Era una noche tormentosa de invierno en el Cantábrico. El mal tiempo había comenzado con el ritual de siempre. Primero se divisaron unos cirros en el cielo el día anterior, un día despejado y soleado, por lo demás. Por la noche comenzó a soplar el viento del sudoeste. Primero flojo, pero a medida que avanzaban las horas, con mayor intensidad.
Pedro leía en la cama de su casa, precisamente, un libro que narraba temporales reales vividos por diversos navegantes en diferentes partes del mundo. Era un libro que, en base a las experiencias de los tripulantes, sacaba conclusiones útiles para cualquier persona que se viera en una tesitura como aquellas.
Las rachas hacían crujir el tejado de madera de la casa. Estaba expuesta a los vientos del sur, pero una colina la protegía del viento del noroeste. En ese momento Pedro se imaginaba estar a bordo de un barco y agradecía estar en tierra firme. Ya había pasado varios temporales a lo largo de su vida de marino como para tener que pasar de nuevo por aquello. Al calor del hogar se estaba bien, por qué negarlo.
Pero en otro lugar había un barco de motor amarrado a una boya en la desembocadura de una ría, que en ese mismo instante tiraba con fuerza del orinque.
El muerto era suficientemente pesado y resistente para aguantar los tirones que hicieran falta, pero el grillete de unión del orinque con el muerto había dicho basta y estaba a un tris de romperse definitivamente, cosa que ocurrió unos instantes más tarde.
La corriente estaba vaciando en ese momento, y por lo tanto el barco fue arrastrado fuera de la ría, apareciendo en medio de la bahía. Una vez fuera del influjo de la corriente, siguió abatiendo hacia fuera por las fuertes rachas que seguían soplando del sur.
De madrugada el viento roló al noroeste, que era lo previsto en cualquier temporal del Cantábrico. En ese momento el barco se encontraba a cuatro millas de la costa y seguía flotando, en la posición de equilibrio que le proporcionaba la forma de su casco.
Al día siguiente sería probable que apareciera estrellado contra algún acantilado de la costa ya que el viento y las olas lo empujarían sin remedio hacia allí.
Mientras, algunos barcos mercantes pasaban cerca del barco, preguntándose los oficiales de guardia qué demonios hacía un yate de ese tipo navegando de noche en aquellas condiciones y además sin las luces reglamentarias de navegación. Pensaban que había navegantes de recreo que estaban locos.
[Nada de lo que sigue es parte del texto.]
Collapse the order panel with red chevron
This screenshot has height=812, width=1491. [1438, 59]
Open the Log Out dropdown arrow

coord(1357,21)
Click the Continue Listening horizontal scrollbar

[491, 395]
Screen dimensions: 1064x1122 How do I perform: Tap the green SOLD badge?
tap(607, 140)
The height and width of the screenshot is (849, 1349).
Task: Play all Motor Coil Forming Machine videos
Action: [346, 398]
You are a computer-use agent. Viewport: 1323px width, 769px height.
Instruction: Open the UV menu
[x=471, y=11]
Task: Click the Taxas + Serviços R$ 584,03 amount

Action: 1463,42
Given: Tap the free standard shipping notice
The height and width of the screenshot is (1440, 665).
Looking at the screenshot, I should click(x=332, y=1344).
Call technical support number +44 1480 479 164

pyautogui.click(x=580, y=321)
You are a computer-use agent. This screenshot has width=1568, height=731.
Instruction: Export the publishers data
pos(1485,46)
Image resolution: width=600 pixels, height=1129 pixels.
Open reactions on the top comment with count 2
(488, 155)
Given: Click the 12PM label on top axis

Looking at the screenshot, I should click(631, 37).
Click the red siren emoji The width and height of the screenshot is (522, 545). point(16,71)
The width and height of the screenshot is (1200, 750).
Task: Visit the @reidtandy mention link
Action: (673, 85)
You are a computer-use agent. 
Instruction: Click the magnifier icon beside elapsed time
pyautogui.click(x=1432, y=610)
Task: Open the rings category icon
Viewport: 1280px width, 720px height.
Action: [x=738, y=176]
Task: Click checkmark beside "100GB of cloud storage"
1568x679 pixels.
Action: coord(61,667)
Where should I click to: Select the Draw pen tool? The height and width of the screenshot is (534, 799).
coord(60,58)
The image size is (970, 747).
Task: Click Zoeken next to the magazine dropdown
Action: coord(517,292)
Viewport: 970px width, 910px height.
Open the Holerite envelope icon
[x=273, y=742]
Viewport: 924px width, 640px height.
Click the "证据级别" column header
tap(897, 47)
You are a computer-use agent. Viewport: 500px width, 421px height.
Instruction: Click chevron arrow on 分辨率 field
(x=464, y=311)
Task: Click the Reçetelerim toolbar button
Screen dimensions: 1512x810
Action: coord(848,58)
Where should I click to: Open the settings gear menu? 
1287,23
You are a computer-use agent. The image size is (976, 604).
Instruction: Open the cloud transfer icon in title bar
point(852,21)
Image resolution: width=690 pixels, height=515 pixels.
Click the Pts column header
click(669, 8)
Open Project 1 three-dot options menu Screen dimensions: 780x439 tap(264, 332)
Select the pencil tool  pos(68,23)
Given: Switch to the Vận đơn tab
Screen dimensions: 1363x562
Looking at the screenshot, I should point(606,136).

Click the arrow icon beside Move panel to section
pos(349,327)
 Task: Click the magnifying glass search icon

El barco fue aproximándose a la costa, pero con la fortuna de estar embocando la entrada de un importante puerto comercial. Había librado los bajos de la costa, milagrosamente, y seguía en aguas profundas. Probablemente no tendría tanta suerte más tarde, ya que era factible que acabara embarrancando en alguno de los rompeolas. El de mayor tamaño estaba orientado en dirección nordeste-sudoeste y hacia allí le empujaban el viento y las olas. En la otra parte de bahía había una punta rocosa con un dique a medio construir, donde rompían siempre las olas por la poca profundidad que allí se registraba.
Amaneció y el barco fue divisado desde la torre de Salvamento Marítimo justamente cuando ya se encontraba a una milla del puerto interior. Inmediatamente enviaron una embarcación de la Cruz Roja Del Mar, que se aproximó con intención de tomarlo a remolque. Les extrañó que en el barco no hubiera nadie y que además estuviera cerrado del todo, con las lonas protectoras aún puestas y las defensas colgando de los costados.
Abordaron el barco para hacer firme el pie de gallo del cable de remolque, con la mala suerte de producirle un pequeño desperfecto al casco en la aproximación, pero sin consecuencias graves. El resto del barco estaba sin ningún daño. Lo remolcaron hasta el puerto deportivo y allí quedó amarrado.
Esta historia es real, y se puede sacar la conclusión de que ese barco tenía buena estrella, porque navegar a la deriva durante horas, dieciocho millas náuticas, y no acabar varado en la costa, había sido un golpe de suerte extraordinario teniendo en cuenta las condiciones de mar y viento que hubo aquella noche.